** start of DATA PROVIDED **

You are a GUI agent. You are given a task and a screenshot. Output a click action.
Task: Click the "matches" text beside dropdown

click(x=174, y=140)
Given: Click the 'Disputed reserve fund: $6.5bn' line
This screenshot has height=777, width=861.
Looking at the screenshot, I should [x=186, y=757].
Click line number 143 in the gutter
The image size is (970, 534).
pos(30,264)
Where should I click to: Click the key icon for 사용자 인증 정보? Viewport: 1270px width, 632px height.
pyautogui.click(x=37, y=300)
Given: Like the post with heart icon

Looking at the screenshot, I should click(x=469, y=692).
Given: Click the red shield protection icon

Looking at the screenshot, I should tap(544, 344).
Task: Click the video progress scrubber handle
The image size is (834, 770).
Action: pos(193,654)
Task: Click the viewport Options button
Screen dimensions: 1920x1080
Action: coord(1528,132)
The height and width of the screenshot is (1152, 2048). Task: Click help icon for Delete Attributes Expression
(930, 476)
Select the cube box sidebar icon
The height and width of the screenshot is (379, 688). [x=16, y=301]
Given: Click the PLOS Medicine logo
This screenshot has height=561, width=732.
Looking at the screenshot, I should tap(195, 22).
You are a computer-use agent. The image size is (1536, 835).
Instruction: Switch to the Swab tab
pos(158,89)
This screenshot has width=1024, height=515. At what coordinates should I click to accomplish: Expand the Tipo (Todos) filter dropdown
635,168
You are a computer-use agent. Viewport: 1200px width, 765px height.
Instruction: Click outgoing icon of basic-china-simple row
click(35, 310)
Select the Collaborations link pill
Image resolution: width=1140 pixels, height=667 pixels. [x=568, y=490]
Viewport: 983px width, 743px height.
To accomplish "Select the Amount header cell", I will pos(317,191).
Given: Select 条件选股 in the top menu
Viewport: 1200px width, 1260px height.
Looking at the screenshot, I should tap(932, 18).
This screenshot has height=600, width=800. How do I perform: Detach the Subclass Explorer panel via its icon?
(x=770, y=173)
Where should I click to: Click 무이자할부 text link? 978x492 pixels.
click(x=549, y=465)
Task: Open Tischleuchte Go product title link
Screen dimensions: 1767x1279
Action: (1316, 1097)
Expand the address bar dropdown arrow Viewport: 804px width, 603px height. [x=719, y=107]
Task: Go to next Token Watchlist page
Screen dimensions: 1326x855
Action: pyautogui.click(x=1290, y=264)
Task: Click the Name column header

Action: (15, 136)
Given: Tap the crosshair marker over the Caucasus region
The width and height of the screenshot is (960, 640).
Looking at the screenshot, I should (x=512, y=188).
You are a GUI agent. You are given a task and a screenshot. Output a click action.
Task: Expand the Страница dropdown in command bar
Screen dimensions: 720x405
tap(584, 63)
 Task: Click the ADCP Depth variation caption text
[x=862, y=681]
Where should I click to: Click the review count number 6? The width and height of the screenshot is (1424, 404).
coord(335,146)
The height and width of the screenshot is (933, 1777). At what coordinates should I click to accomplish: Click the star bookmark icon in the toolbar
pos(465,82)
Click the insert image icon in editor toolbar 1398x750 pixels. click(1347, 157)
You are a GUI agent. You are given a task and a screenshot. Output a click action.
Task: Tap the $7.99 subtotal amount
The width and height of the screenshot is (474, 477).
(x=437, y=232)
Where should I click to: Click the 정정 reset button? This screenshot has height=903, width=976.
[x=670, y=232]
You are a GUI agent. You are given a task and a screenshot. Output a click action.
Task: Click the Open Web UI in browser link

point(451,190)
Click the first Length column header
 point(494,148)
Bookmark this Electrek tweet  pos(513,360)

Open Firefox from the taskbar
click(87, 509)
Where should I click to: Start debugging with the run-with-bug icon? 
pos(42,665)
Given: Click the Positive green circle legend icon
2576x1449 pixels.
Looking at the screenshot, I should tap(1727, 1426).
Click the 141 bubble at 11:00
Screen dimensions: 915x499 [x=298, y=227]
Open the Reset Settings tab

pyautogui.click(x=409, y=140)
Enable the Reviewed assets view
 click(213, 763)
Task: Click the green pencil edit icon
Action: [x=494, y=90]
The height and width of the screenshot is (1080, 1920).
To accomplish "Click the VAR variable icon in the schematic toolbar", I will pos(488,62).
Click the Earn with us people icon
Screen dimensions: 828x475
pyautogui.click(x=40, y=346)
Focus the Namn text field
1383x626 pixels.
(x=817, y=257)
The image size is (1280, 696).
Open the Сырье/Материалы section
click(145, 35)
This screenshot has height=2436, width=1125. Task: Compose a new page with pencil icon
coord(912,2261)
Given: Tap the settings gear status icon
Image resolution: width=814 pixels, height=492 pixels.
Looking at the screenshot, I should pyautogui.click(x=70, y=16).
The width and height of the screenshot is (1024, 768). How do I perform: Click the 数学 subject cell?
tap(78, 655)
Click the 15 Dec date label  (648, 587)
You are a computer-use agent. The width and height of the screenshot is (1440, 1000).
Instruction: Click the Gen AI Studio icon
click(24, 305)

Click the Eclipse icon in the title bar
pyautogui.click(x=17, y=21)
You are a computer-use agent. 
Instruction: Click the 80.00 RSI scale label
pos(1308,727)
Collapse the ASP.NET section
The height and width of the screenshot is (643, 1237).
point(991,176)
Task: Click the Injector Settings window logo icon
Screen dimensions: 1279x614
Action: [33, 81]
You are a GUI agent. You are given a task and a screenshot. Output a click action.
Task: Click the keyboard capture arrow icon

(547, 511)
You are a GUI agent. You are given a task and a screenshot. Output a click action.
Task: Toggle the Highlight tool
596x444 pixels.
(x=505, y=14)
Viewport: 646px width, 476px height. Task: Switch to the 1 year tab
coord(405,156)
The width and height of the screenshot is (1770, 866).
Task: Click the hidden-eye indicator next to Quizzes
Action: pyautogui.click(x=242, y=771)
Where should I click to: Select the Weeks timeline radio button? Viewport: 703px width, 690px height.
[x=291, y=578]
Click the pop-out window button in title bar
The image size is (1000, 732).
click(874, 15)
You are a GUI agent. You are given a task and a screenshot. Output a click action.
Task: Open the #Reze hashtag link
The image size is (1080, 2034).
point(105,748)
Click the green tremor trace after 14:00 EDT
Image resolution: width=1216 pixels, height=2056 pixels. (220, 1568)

** end of DATA PROVIDED **

WHAT TO DO:
Please reproduce the entries from the line that has "Viewport: 646px width, 476px" through the end of the entries, renaming "hashtag" to "tag" and leaving everything else unchanged.

PROBLEM SOLUTION:
Viewport: 646px width, 476px height. Task: Switch to the 1 year tab
coord(405,156)
The width and height of the screenshot is (1770, 866).
Task: Click the hidden-eye indicator next to Quizzes
Action: pyautogui.click(x=242, y=771)
Where should I click to: Select the Weeks timeline radio button? Viewport: 703px width, 690px height.
[x=291, y=578]
Click the pop-out window button in title bar
The image size is (1000, 732).
click(874, 15)
You are a GUI agent. You are given a task and a screenshot. Output a click action.
Task: Open the #Reze tag link
The image size is (1080, 2034).
point(105,748)
Click the green tremor trace after 14:00 EDT
Image resolution: width=1216 pixels, height=2056 pixels. (220, 1568)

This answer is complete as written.